:: READING PASSAGE ::
::::::::::

# Camarillo Air Show 2005 videos



## evangilder (Sep 5, 2005)

Here is a start for the videos that I shot at Camarillo this year. I shot almost 2 hours worth of footage. I am in the edit process now. I will post as I go.

First one is the Ventura County Fire Dept helo doing a water drop.

The second one is the Wildcat and the Zero doing a mock dogfight and then a photo pass, in formation. 

Enjoy. No soundtrack this time, you get to hear the engines! 8)


----------



## Gnomey (Sep 5, 2005)

Nice videos evan! Wildcat vs Zero one is cool!


----------



## evangilder (Sep 6, 2005)

Thanks. I have more on the way. Some other things have taken priority over videos at this time. I will post more soon.


----------



## evangilder (Sep 6, 2005)

I see the wildcat and zero clip was popular! 2 more for you. This time the B-25 "Executive Sweet" doing flybys and a landing. Notice how fast the bomb bay door open. 

The second clip is 2 of the Grumman cats that were at the show, the Wildcat (FM-2 in Martlett colors) and the F8F Bearcat flying together, then singularly and landing. The Hellcat had braking problems and could not be safely flown.

Both of these are from Saturday's show.


----------



## Nonskimmer (Sep 6, 2005)

I look forward to seeing these, and I'll be sure to download and look at them tomorrow sometime. My PC is going through it's monthly cycle. 
It's being a real bitch too!


----------



## Royzee617 (Sep 7, 2005)

Excellent - nice to see someone else's vids!
Thanks.

But what is your secret for making the wmv look so good and yet so small? It drives me nuts that I cannot get the clips from decent looking (but big) mpg files to small wmv without all the 'clipping and tearing' on the edges.

I use Stoik Vid Converter to convert from mpg to wmv - what do you use? Maybe I can do that and improve my clips?!


----------



## evangilder (Sep 7, 2005)

Thanks Roy. I use Roxio Easy Media Creator. I always import into the computer using firewire and store it initially as an AVI. It makes the import huge (50 minutes of video is about 12-15 Gig on the HDD), but the quality is really good. Roxio allows you to separate the video into clips, which makes for easier editting.

::::::::::

:: RAW DATA ::
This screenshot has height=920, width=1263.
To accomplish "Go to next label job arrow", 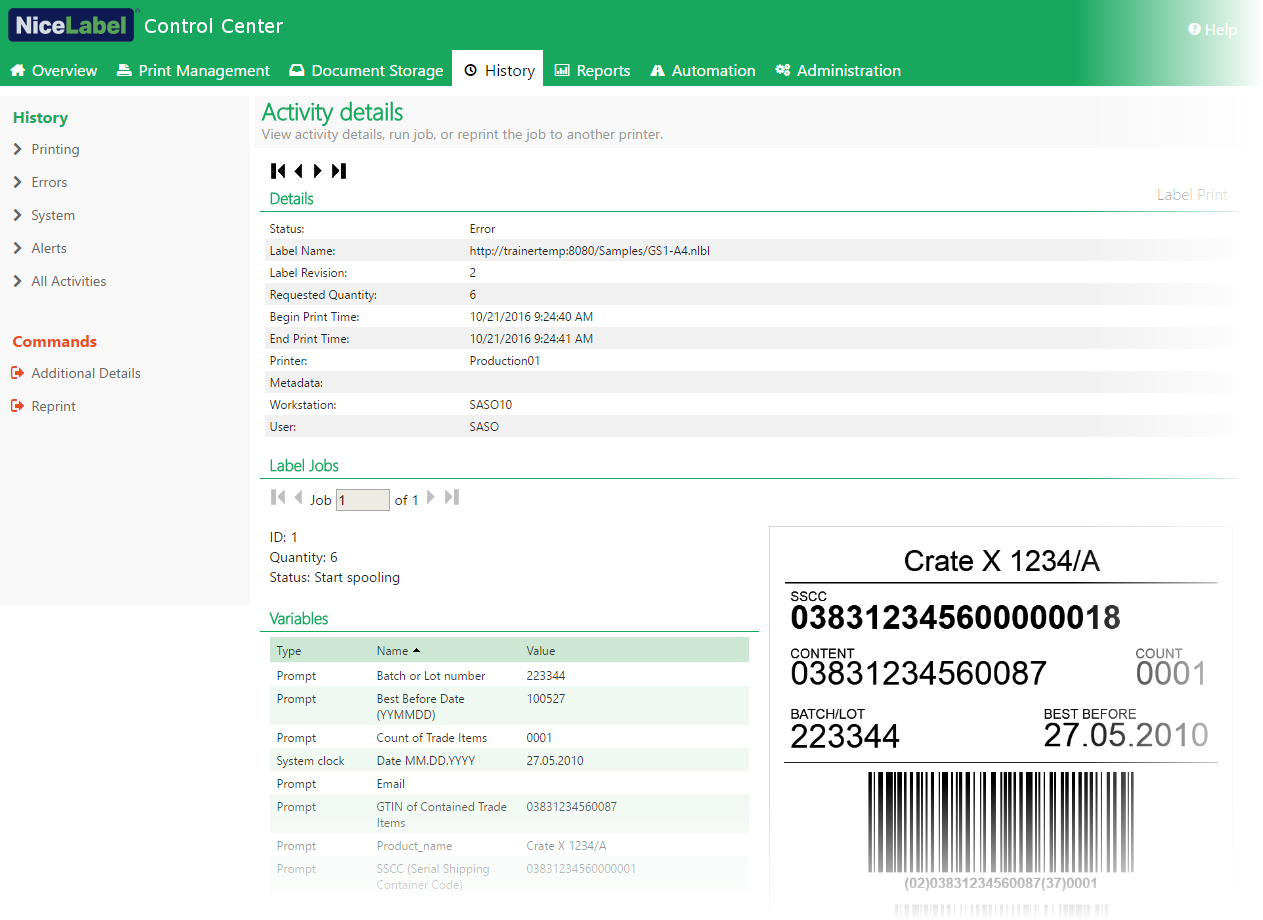I will [431, 497].
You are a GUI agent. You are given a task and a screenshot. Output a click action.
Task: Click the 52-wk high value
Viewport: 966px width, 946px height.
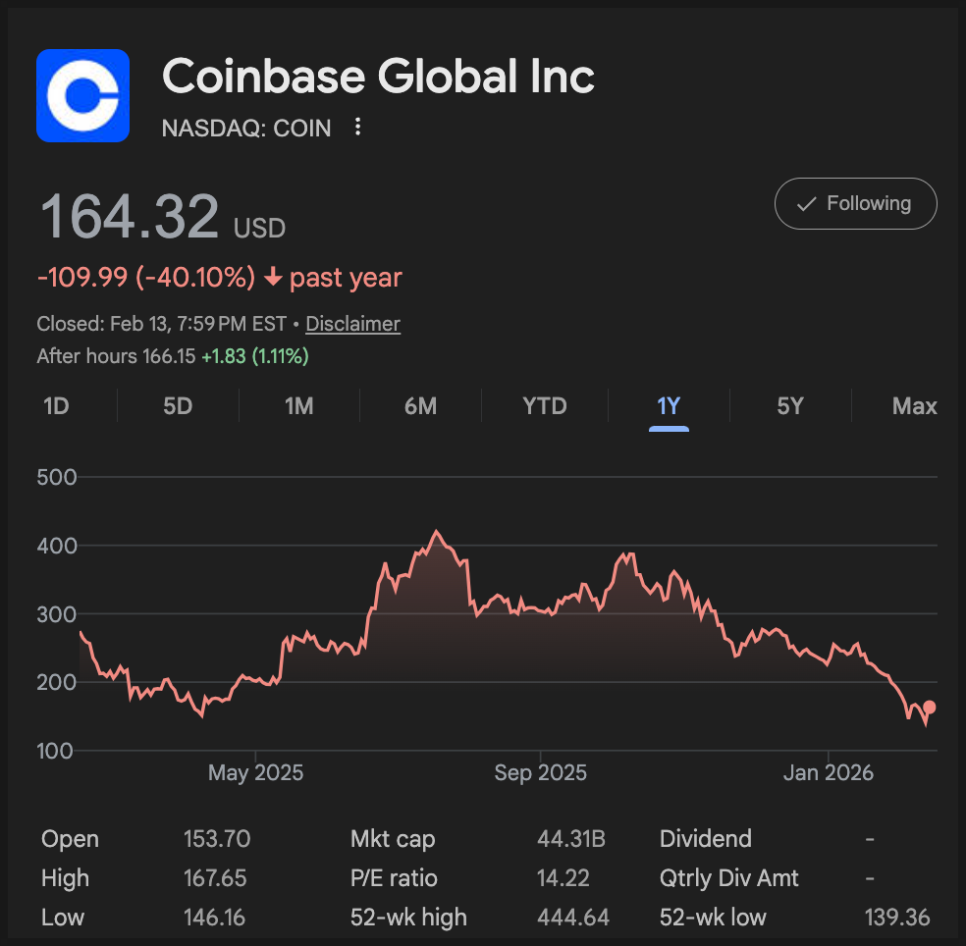(x=571, y=917)
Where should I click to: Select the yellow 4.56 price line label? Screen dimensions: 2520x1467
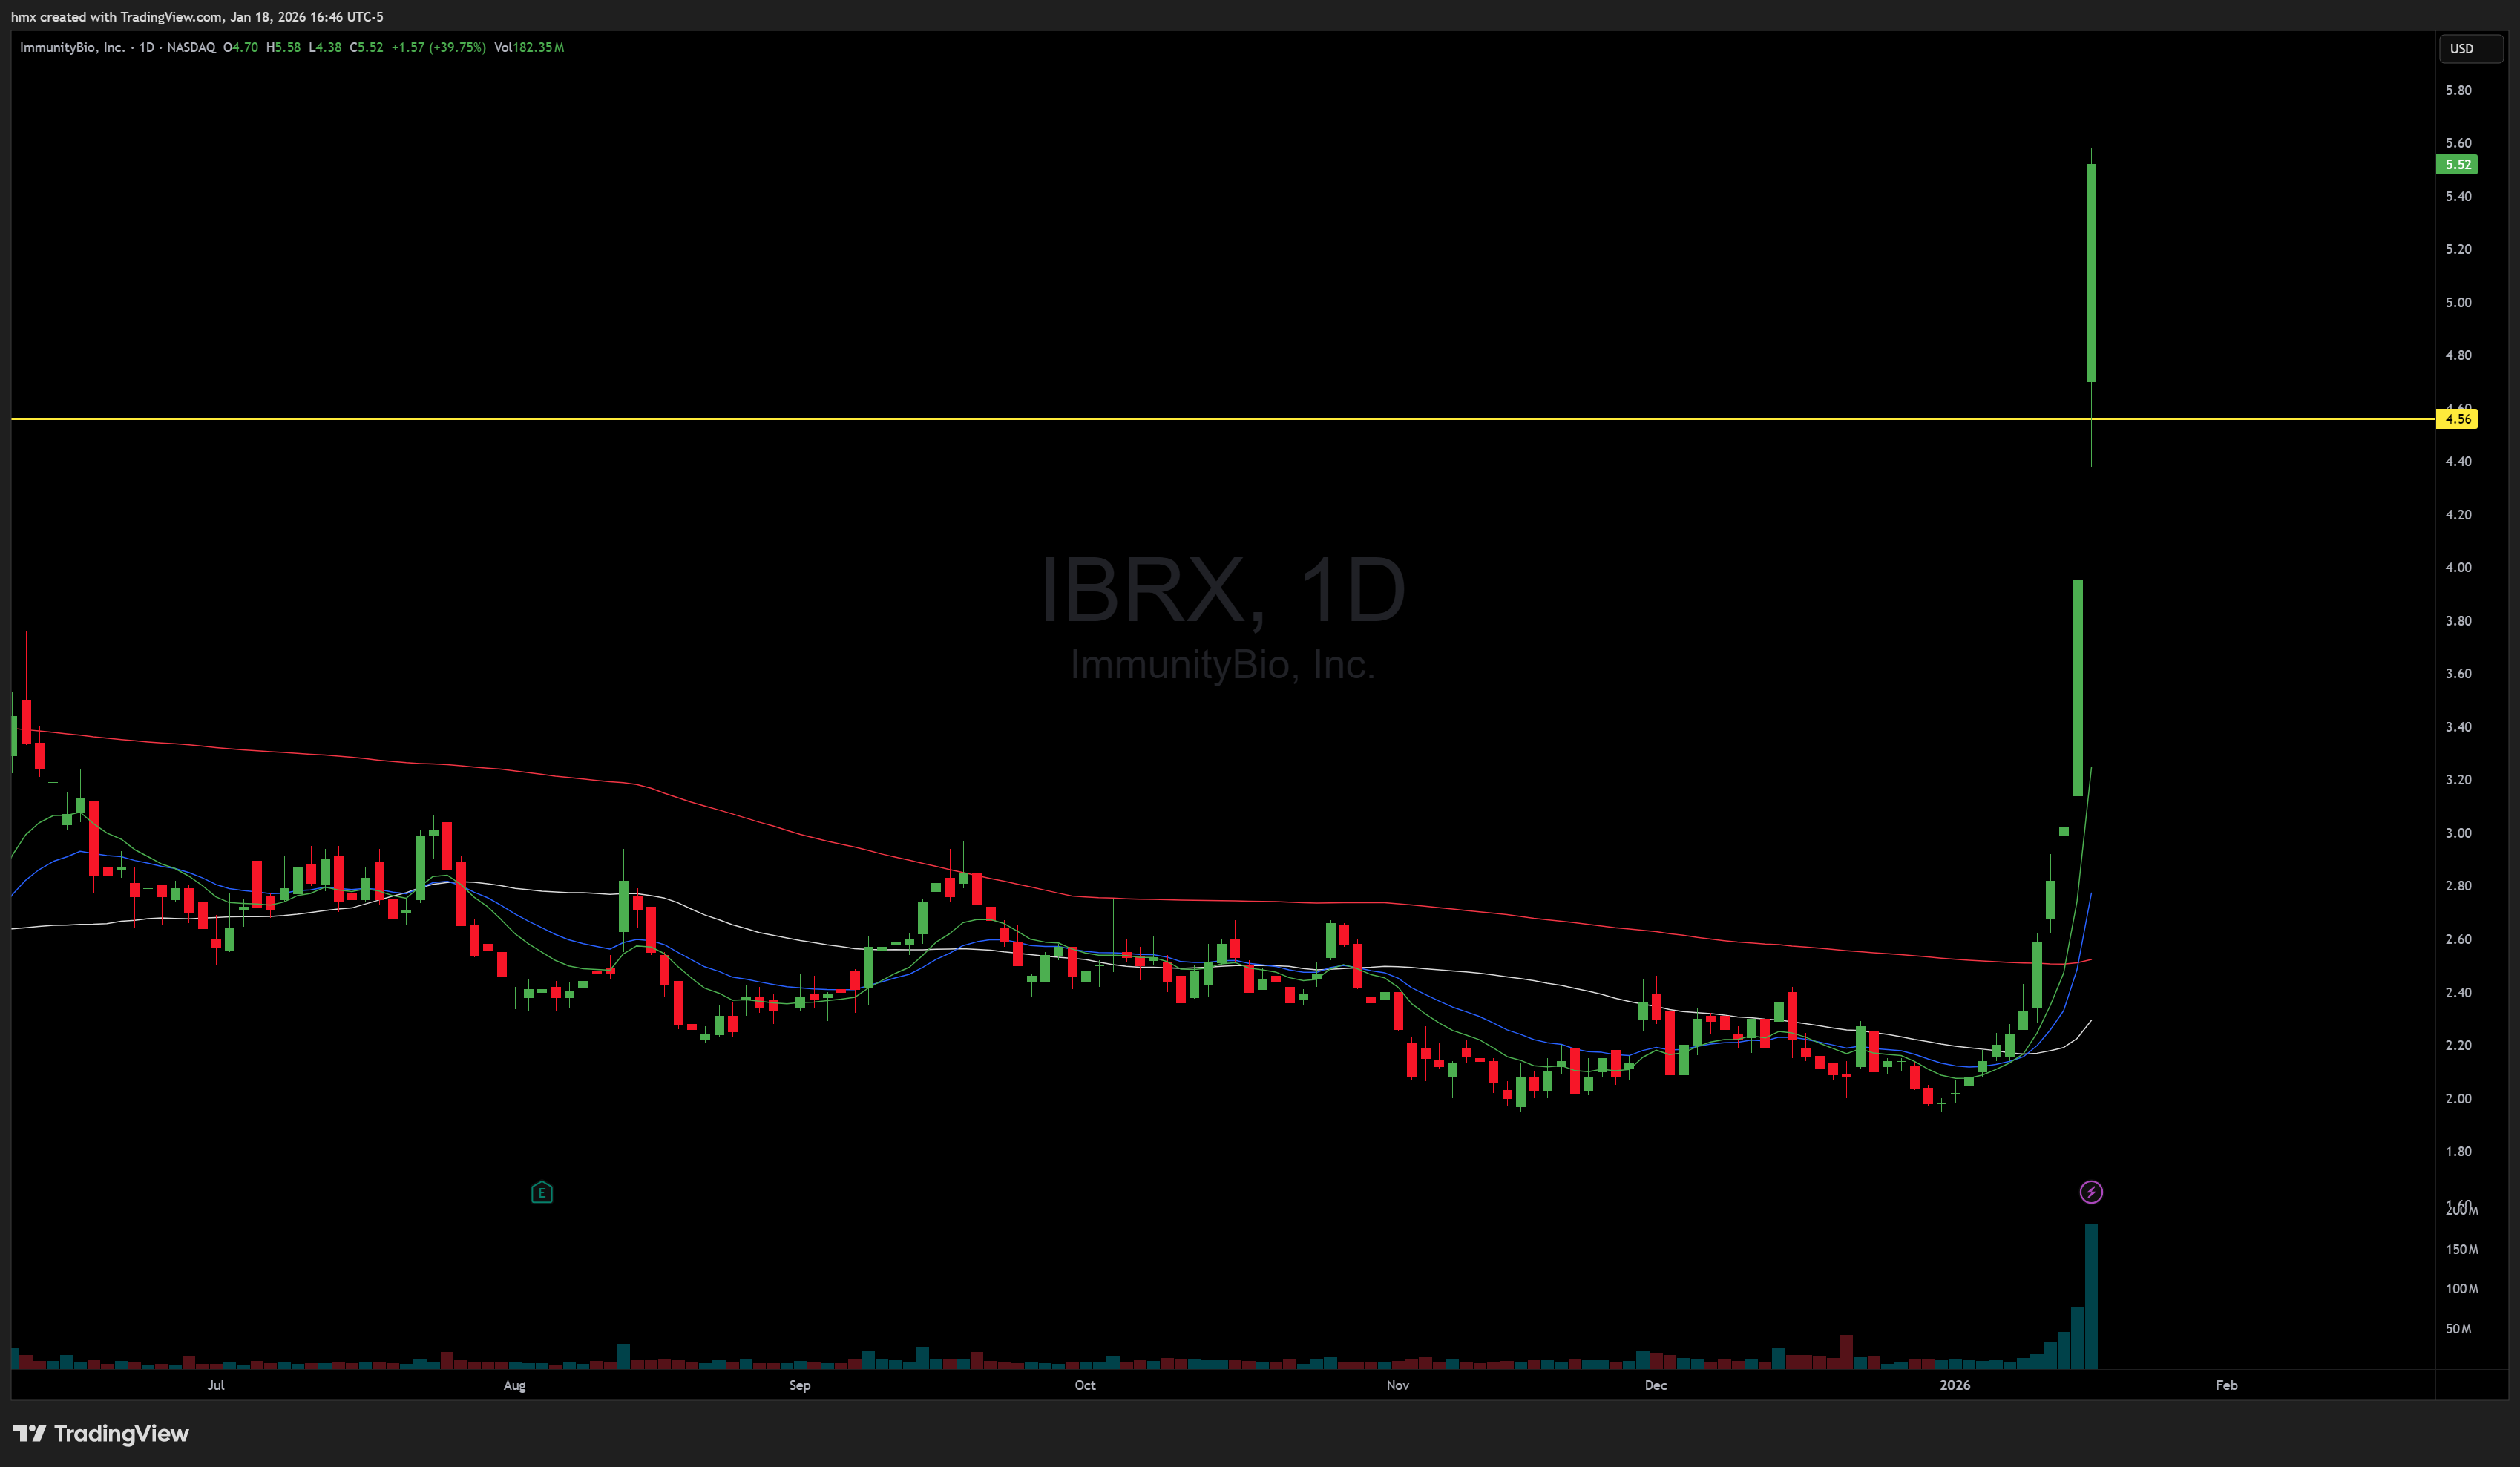click(2457, 419)
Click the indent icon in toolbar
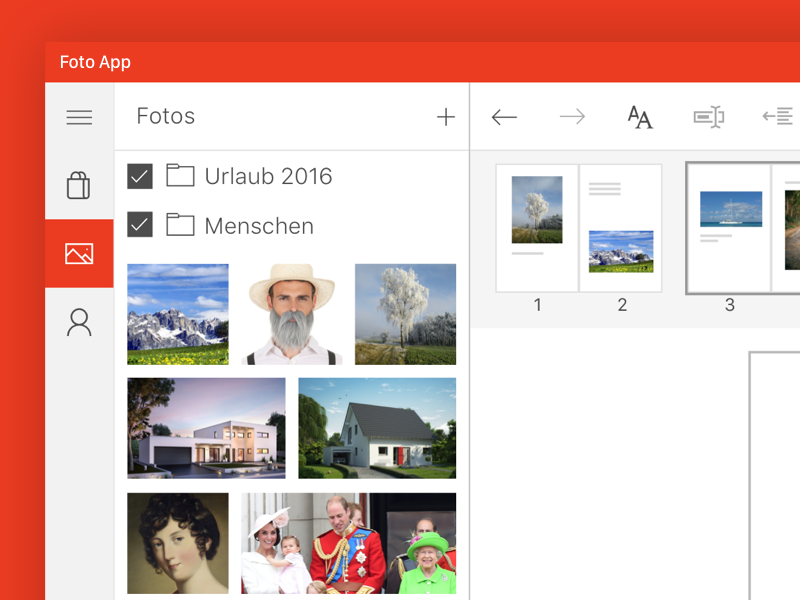Screen dimensions: 800x600 [777, 117]
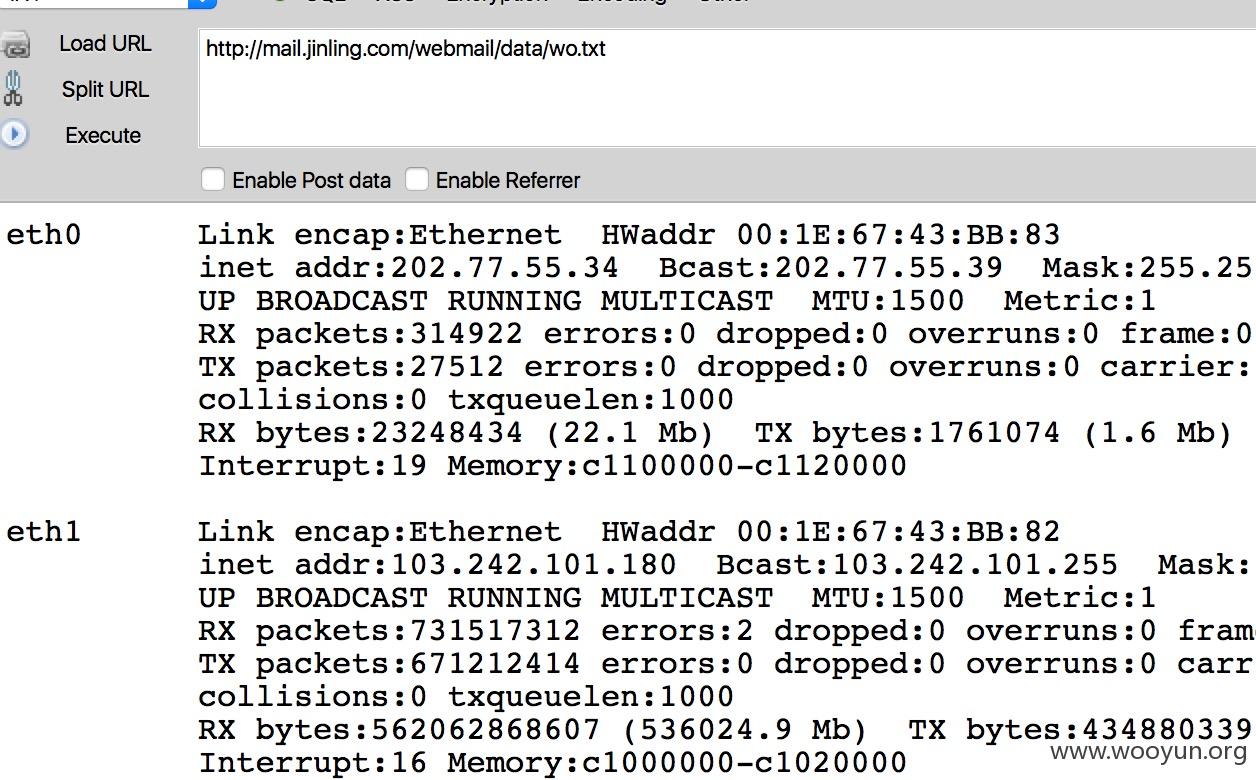Focus the URL text area
The width and height of the screenshot is (1256, 780).
(x=727, y=88)
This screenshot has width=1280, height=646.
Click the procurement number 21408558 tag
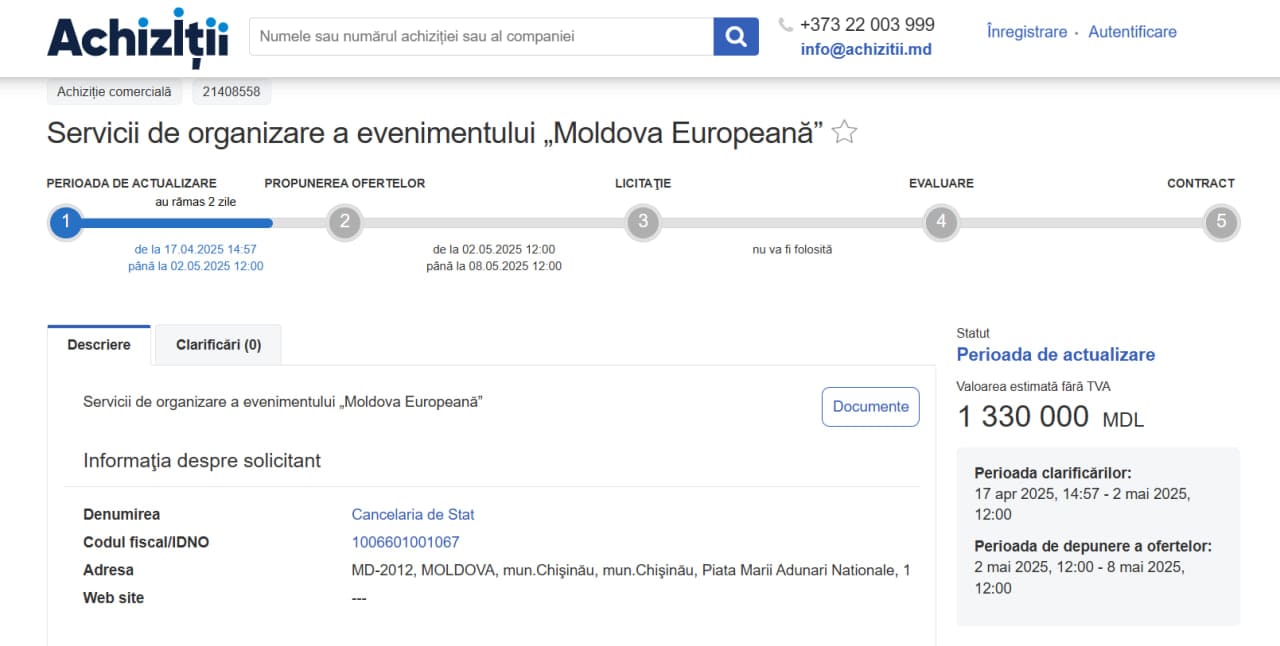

::::::::::

:: WHAT YOU WILL DO ::
a. In the air show thread, why could the Hellcat not be flown?
b. Reproduce the air show thread from "## evangilder (Sep 5, 2005)" up to and including "post as I go.".

:: SOLUTIONS IN ORDER ::
a. It had braking problems and could not be safely flown.

b.
## evangilder (Sep 5, 2005)

Here is a start for the videos that I shot at Camarillo this year. I shot almost 2 hours worth of footage. I am in the edit process now. I will post as I go.